Reprezentacja Egiptu nie zagra na tegorocznych mistrzostwach świata w Katarze. W rewanżowym spotkaniu Senegal zdołał odrobić jednobramkową stratę i pokonał "Faraonów" w serii rzutów karnych.
W trakcie "jedenastek" doszło jednak do olbrzymiego skandalu. W przekazie telewizyjnym dokładnie widać, że największy gwiazdor Egiptu był oślepiany laserami. Na jego twarzy i ciele widać mnóstwo zielonych wiązek, które niewątpliwie przeszkadzały w wykonaniu rzutu karnego (zobacz wideo niżej).
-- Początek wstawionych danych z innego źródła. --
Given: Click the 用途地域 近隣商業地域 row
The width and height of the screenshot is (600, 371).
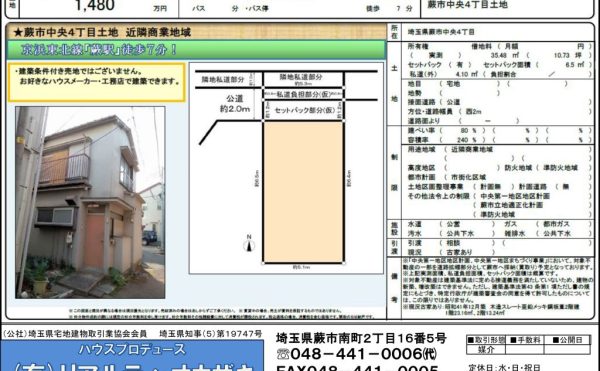Looking at the screenshot, I should tap(497, 149).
Efekt? Mohamed Salah huknął wysoko nad poprzeczką. Miejscowi fani przez całą serię próbowali oślepiać Egipcjan i przeszkadzali bramkarzowi gości. Ostatecznie aż trzech z czterech piłkarzy "Faraonów" nie wykorzystało rzutów karnych i to Senegal wygrał w konkursie jedenastek 3:1.
Już przed meczem senegalscy fani dali o sobie znać. Egipski autokar został obrzucony kamieniami, a podczas rozgrzewki było słychać rasistowskie hasła kierowane głównie do Salaha. Z tego względu Egipski Związek Piłki Nożnej złożył oficjalną skargę przeciwko Senegalowi.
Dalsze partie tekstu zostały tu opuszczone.